Safe Token Expansion in HTML
Recently, I wrote a token-expander for In Series, in order to facilitate flexible end-user customization of the plugin output. The initial implementation was faulty, due to a lack of consideration for all possible values of the expanded tokens. This article touches on some of the problems that were solved, and is intended to provide a basis for others to perform similar HTML processing in a safe, effective manner.
The general premise of my token expander is that it is far more flexible for the user to specify a high-level layout than it is for a configuration UI to attempt to enumerate and describe pre-defined layouts. However, the technique described here is relevant to any program that wishes to insert arbitrary (especially user-supplied) data into an HTML document or fragment. For the sake of discussion, PHP syntax will be used.
When inserting arbitrary text into HTML, there are a couple negative outcomes that can occur (assuming no processing is performed before text insertion):
- The text contains malicious HTML and/or JavaScript markup
- The text — either directly, or due to the context where it is inserted — causes the parent document to be malformed or invalid
The former case is not addressed within my plugin, but the theory is relatively straightforward: any contents that are not trusted should be scrubbed of HTML tags (e.g., using PHP’s strip_tags function). If a subset of tags are allowed, then the attributes on those tags should be scrubbed — and further, if a subset of attributes are allowed, then the contents should be scrubbed. Whitelisting is the key.
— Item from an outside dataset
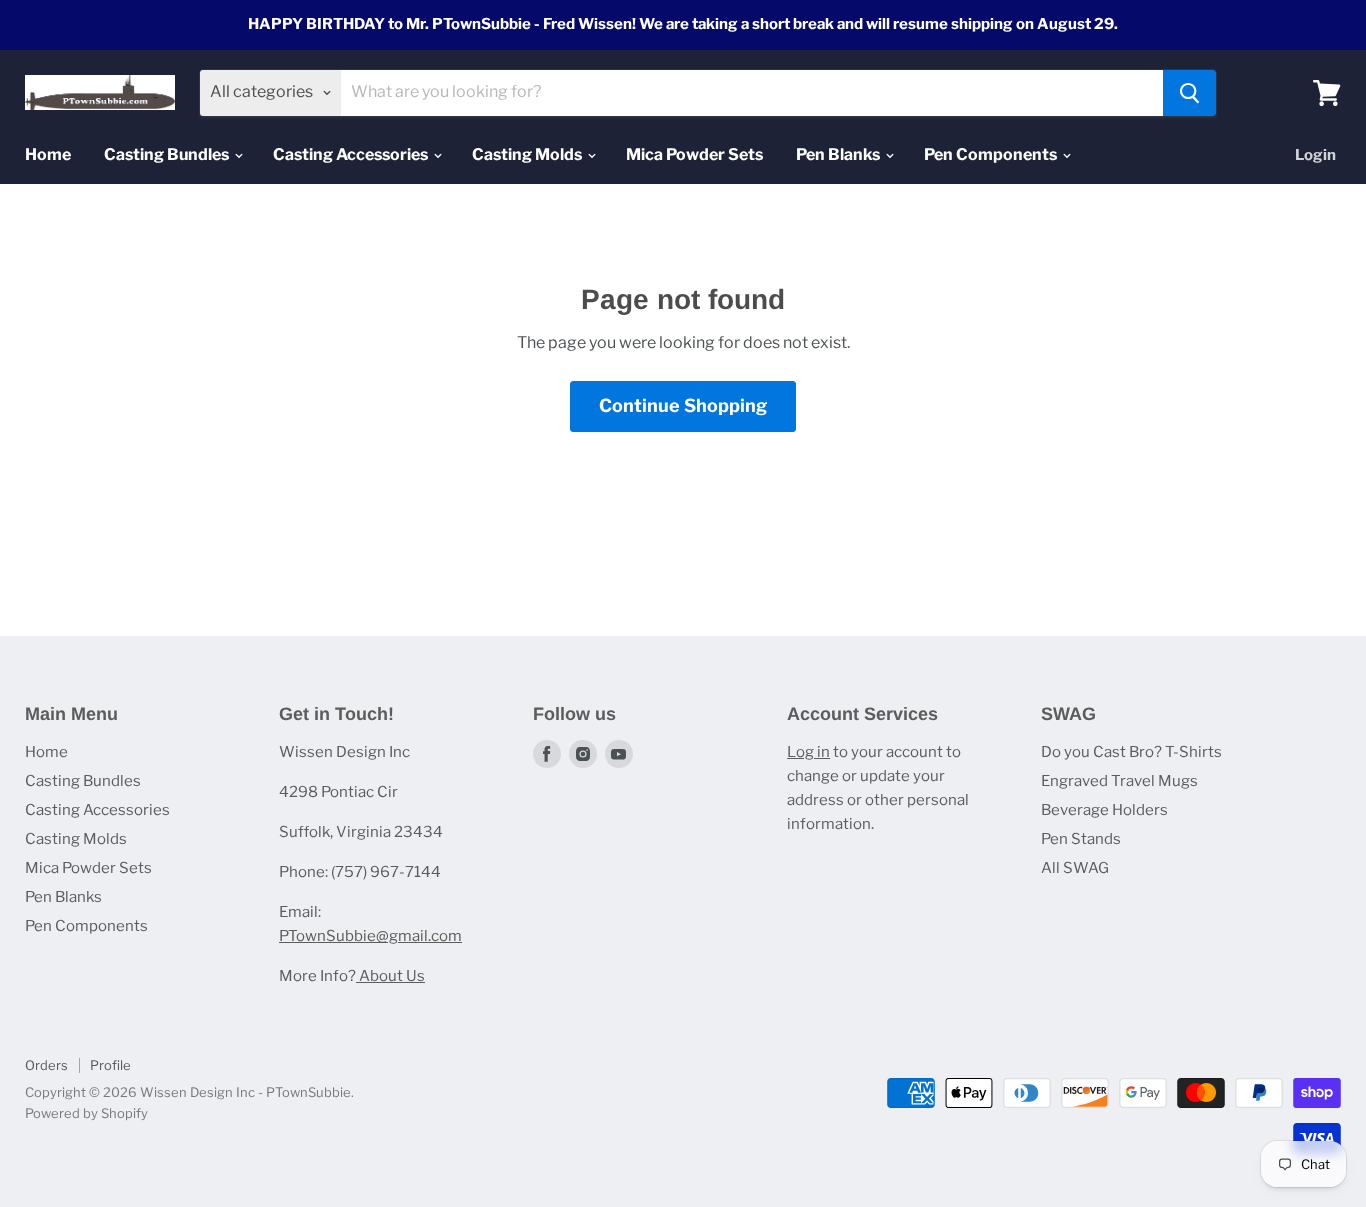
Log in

The latter case is a little trickier. In my case (and in many cases) the page that is output is not being constructed with a DOM — and even in the cases where it is, it is often the case that a document can exist in many well-formed but invalid states before being complete. Determining at run-time whether or not the change you’re about to make will ultimately result in valid, well-formed markup is tricky, and beyond the scope of this article. However, barring complete validation, it is possible to safely insert arbitrary content into HTML given that three basic assumptions hold true:
- Tokens are expanded only as HTML, or as a value for an attribute (e.g.,
<a href="%value">%html</a>, but not<a %attribs>example</a>). - All instances of
>are properly escaped as>(e.g., the HTML source is like2 > 1, not2 > 1). - The fragment being inserted is internally consistent with HTML, and the start/end of the fragment properly merge with the content that the fragment is being inserted into (e.g., the fragment doesn’t start with a
/>unless context requires it).
Given the above, we can set up two types of replacements: internal and external. Internal replacements are values to HTML element attributes; these replacements must be escaped such that they can be placed safely between double- or single-quotes. In PHP, this means using htmlspecialchars with the ENT_QUOTES option. Whether or not HTML should be stripped for internal replacements (via strip_tags prior to escaping) is dependent on the application; some applications may even want to offer a choice between the two modes, either via configuration or by providing two tokens. External replacements, by contrast, are simple: they exist in the regular flow of HTML, and may be stripped (depending on the application), but generally will not be escaped. The text is dropped into the parent document, and the user is expected to have provided valid content (as per the final assumption from the list above).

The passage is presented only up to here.